In: Psychology
The edition of Diagnostic and Statistical Manual of Mental Disorders (DSM–5) is the product of more than 10 years of effort by hundreds of international experts in all aspects of mental health. Their dedication and hard work have yielded an authoritative volume that defines and classifies mental disorders in order to improve diagnoses, treatment, and research. Used by clinicians and researchers to diagnose and classify mental disorders, the criteria are concise and explicit, intended to facilitate an objective assessment of symptom presentations in a variety of clinical settings—inpatient, outpatient, partial hospital, consultation-liaison, clinical, private practice, and primary care. New features and enhancements make DSM–5 easier to use across all settings. Learn more about some of the new organization and features of the DSM–5 and the diagnostic differences between DSM–IV–TR and DSM–5 below.

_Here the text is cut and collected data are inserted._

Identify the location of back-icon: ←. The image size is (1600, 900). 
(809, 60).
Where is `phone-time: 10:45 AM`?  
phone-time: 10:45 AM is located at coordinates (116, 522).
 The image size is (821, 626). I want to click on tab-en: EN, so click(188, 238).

The DSM-5 is based on explicit disorder criteria, which taken together constitute a “nomenclature” of mental disorders, along with an extensive explanatory text that is fully referenced for the first time in the electronic version of this DSM. Although there is a more limited ICD-10 set of criteria for research, the current WHO proposal for ICD-11 will be to provide more general clinical descriptions and guidelines without the adoption of separate research criteria. The intent of joint APA and WHO collaborative efforts to date has been to develop a common research base for the revision of both DSM-5 and ICD-11, through the NIH supported conference meetings and a series of “harmonization meetings”. The developers of the DSM-5 sought to maintain and, where possible, enhance the consistency of DSM and ICD revisions for clinical guidance – a challenging task given that revisions to each were not entirely concurrent (the publication of the ICD-11 is projected for 2015). However, a DSM-ICD harmonization coordinating group was organized early in the development process, under the direction of Steven Hyman, chair of the WHO's International Advisory Group for the Revision of ICD-10 Mental and Behavioural Disorders and a DSM-5 Task Force member.
Schizophrenia Spectrum and Other Psychotic Disorders
1. Schizophrenia-
Two changes were made to DSM-IV Criterion A for schizophrenia. The first change is the elimination of the special attribution of bizarre delusions and Schneiderian first-rank auditory hallucinations (e.g., two or more voices conversing). In DSM-IV, only one such symptom was needed to meet the diagnostic requirement for Criterion A, instead of two of the other listed symptoms. This special attribution was removed due to the nonspecificity of Schneiderian symptoms and the poor reliability in distinguishing bizarre from nonbizarre delusions. Therefore, in DSM-5, two Criterion A symptoms are required for any diagnosis of schizophrenia. The second change is the addition of a requirement in Criterion A that the individual must have at least one of these three symptoms: delusions, hallucinations, and disorganized speech. At least one of these core “positive symptoms” is necessary for a reliable diagnosis of schizophrenia.
2. Schizophrenia subtype
The DSM-IV subtypes of schizophrenia (i.e., paranoid, disorganized, catatonic, undifferentiated, and residual types) are eliminated due to their limited diagnostic stability, low reliability, and poor validity. These subtypes also have not been shown to exhibit distinctive patterns of treatment response or longitudinal course. Instead, a dimensional approach to rating severity for the core symptoms of schizophrenia is included in Section III to capture the important heterogeneity in symptom type and severity expressed across individuals with psychotic disorders.
3. Schizoaffective Disorder
The primary change to schizoaffective disorder is the requirement that a major mood episode be present for a majority of the disorder’s total duration after Criterion A has been met. This change was made on both conceptual and psychometric grounds. It makes schizoaffective disorder a longitudinal instead of a cross-sectional diagnosis—more comparable to schizophrenia, bipolar disorder, and major depressive disorder, which are bridged by this condition. The change was also made to improve the reliability, diagnostic stability, and validity of this disorder, while recognizing that the characterization of patients with both psychotic and mood symptoms, either concurrently or at different points in their illness, has been a clinical challenge.